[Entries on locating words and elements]
.....
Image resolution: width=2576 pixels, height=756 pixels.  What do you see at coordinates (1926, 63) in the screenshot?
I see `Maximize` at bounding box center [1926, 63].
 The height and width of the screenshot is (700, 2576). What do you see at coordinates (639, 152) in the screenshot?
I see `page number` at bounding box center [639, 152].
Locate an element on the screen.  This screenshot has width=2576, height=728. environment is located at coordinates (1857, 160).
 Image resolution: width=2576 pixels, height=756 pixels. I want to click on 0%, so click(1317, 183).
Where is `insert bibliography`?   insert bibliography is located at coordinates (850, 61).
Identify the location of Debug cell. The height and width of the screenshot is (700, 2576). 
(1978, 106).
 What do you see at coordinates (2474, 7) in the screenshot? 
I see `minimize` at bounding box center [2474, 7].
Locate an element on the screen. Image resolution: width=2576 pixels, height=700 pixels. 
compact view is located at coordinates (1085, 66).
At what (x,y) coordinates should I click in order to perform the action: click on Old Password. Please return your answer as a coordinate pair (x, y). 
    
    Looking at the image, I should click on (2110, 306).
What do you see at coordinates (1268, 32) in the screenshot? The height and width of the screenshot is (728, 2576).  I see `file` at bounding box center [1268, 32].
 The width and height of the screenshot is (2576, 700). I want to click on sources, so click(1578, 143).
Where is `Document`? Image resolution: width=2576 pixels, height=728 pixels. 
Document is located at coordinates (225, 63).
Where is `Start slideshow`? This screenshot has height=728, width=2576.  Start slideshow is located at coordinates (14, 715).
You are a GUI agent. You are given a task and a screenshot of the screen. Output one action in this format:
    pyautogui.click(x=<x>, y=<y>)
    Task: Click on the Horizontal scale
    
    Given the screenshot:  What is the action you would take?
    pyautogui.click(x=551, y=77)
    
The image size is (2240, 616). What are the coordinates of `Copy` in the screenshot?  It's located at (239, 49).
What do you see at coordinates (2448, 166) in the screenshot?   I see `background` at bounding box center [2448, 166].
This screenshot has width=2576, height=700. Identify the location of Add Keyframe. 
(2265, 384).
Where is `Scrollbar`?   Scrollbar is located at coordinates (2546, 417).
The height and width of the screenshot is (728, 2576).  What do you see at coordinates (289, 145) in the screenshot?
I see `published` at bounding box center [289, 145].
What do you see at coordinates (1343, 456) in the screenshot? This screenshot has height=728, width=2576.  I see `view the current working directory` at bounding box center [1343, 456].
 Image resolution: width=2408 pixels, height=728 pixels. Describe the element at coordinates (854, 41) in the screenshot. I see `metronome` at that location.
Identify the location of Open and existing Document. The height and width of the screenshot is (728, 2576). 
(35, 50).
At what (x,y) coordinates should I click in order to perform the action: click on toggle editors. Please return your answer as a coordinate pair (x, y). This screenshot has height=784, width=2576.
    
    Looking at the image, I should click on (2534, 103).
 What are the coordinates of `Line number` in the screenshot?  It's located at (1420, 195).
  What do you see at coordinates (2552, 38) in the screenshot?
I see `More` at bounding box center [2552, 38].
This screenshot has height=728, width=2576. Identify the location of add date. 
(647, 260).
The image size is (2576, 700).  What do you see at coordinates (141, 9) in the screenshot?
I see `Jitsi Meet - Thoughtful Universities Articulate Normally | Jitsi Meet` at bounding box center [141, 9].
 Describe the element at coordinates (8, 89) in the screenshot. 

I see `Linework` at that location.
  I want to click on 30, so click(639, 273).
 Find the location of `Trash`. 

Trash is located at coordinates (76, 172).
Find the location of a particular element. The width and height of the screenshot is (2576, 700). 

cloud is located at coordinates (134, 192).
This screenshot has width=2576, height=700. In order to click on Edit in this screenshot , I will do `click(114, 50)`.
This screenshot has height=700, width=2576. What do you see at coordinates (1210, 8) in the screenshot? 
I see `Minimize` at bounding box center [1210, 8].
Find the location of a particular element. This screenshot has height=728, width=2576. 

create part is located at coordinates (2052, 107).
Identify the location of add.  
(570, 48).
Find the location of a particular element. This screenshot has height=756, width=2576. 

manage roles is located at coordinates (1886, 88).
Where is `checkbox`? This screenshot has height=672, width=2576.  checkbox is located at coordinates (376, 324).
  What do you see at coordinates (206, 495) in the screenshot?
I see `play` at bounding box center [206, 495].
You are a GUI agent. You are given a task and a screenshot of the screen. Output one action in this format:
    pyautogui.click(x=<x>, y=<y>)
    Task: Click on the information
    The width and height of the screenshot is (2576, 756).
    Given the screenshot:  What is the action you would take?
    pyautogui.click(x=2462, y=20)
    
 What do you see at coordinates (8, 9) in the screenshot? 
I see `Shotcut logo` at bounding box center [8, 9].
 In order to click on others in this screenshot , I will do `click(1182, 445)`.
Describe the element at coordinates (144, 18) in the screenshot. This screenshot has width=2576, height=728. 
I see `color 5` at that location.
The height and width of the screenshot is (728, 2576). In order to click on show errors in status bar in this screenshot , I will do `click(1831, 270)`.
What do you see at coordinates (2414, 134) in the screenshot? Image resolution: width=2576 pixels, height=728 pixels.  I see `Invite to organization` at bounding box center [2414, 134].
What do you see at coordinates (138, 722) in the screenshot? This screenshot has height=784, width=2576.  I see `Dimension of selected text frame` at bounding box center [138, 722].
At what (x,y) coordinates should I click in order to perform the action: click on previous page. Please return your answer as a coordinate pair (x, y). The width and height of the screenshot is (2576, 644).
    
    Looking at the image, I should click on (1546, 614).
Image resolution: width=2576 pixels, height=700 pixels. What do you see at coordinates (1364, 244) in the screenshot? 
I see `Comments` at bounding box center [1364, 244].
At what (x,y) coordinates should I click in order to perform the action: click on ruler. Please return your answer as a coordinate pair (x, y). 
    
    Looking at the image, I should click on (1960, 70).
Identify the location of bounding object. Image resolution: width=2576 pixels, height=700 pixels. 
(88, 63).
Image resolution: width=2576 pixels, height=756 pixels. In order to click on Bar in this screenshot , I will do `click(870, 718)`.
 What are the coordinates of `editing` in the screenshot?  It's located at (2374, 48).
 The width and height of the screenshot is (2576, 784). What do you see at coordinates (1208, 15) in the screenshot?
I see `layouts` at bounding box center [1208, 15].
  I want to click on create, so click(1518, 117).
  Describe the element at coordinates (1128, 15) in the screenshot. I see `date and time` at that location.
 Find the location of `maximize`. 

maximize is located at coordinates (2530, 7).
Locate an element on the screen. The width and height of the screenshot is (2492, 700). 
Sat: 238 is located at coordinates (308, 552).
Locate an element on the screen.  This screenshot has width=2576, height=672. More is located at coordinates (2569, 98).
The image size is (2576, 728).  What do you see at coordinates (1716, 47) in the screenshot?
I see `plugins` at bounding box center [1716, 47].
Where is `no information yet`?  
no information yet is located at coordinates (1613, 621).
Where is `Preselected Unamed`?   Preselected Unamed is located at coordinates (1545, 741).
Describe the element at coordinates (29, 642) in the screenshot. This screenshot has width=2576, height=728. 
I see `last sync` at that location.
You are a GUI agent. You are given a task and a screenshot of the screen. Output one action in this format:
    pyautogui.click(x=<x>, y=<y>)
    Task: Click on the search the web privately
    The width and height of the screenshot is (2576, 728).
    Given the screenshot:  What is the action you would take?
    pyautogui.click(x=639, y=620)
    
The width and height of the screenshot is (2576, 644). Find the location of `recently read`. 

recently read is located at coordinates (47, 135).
.....
*Task statement*. Pick out every line of the material above that contains the word "information", and copy each one.

*Output of the exercise*.
    Task: Click on the information
Where is `no information yet`?  
no information yet is located at coordinates (1613, 621).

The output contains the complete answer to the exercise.